La révolution chinoise de 1911 et la fin de la dynastie impériale des Qing

Au cours du XIXe siècle, l’Empire chinois dirigé par la dynastie Qing (清朝) d’origine Mandchoue[1] est en déliquescence. En proie à l’impérialisme des puissances européennes, face à leur supériorité militaire et technologique, les Qing n’ont d’autres choix que de s’incliner devant ces dernières. La faiblesse des Qing, la pénétration occidentale, les dissensions internes érodent profondément la légitimité de cette dynastie d’origine étrangère aux yeux de la population chinoise. Certes, de très modestes réformes ont été conduites par les Qing. Toutefois, les réformes d’ampleur à même de moderniser la Chine sont tuées dans l’œuf par les conservateurs[2], très influents, à la cour impériale.

En résumé, la Chine des Qing est incapable de se relever. Face à cette situation, des sociétés secrètes révolutionnaires se mettent en place. Dans un dessein nationaliste, elles cherchent à redonner le pouvoir aux Chinois eux-mêmes et à bâtir une Chine prospère et puissante. En 1911, la révolution de Xinhai (辛亥革命), qui embrase le pays, pousse définitivement les Qing à abdiquer. C’est la fin de 2 000 ans de pouvoir impérial en Chine, qui devient une république. Nous nous proposons ici de revenir brièvement sur cet événement marquant de l’histoire chinoise.

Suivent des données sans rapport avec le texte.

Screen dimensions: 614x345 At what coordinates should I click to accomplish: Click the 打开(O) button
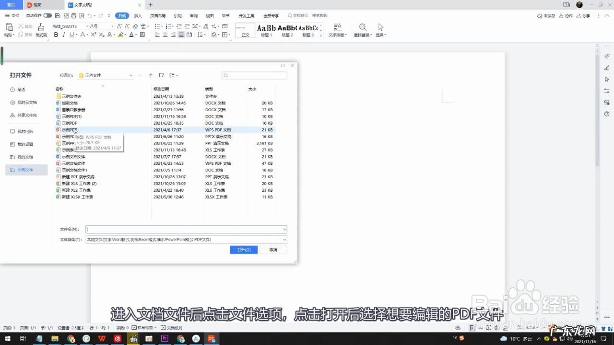point(244,250)
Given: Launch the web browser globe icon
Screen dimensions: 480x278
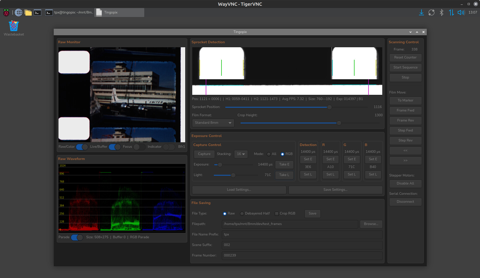Looking at the screenshot, I should [x=19, y=12].
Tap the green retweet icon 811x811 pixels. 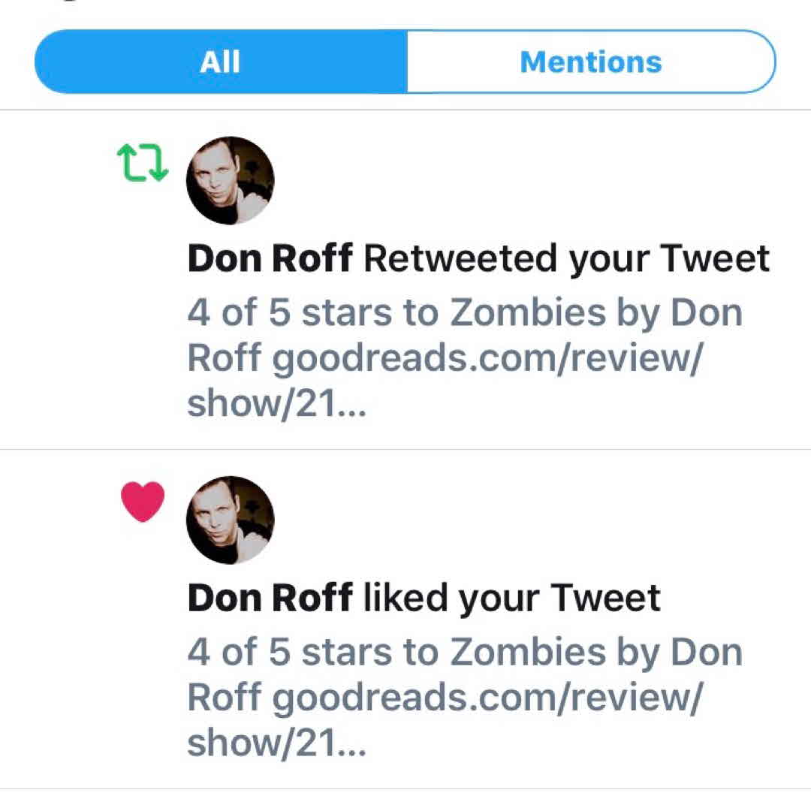142,163
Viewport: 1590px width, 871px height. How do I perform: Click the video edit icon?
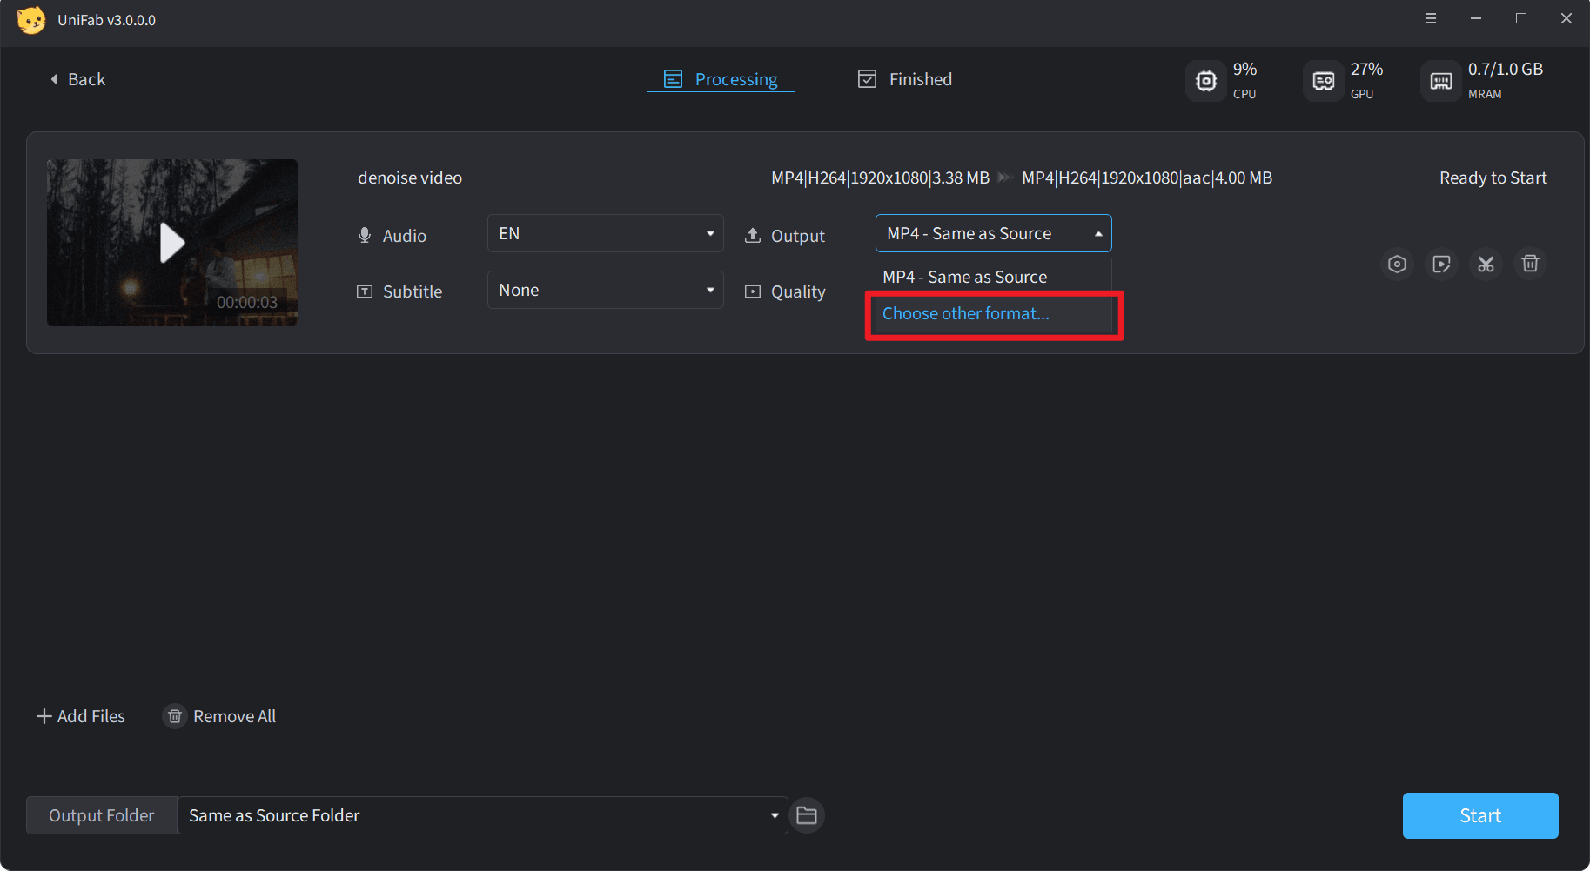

La révolte de Wuchang : l’étincelle de la révolution de Xinhai

Bien avant l’année 1911, nombreuses ont été les insurrections qui ont tenté de renverser les Qing. En 1903, la première société révolutionnaire, Huaxinghui (华兴会) est fondée[3]. Le 6 novembre 1904, elle lance un soulèvement à Changsha, dans la province du Hunan (湖南), matée dans le sang. Au mois d’août 1905, une nouvelle société révolutionnaire est créée à Tōkyō, au Japon, le Tongmenghui (同盟会). Avec à sa tête Sun Yat-Sen[4] (孙中山), elle lance sa première insurrection le 4 décembre 1906, à la frontière des provinces du Hunan et du Jiangxi (江西)[5]. Réprimés, Sun Yat-Sen et ses camarades, dont le célèbre Huang Xing (黄兴), n’abandonnent pas pour autant leur rêve de débarrasser la Chine des Mandchous.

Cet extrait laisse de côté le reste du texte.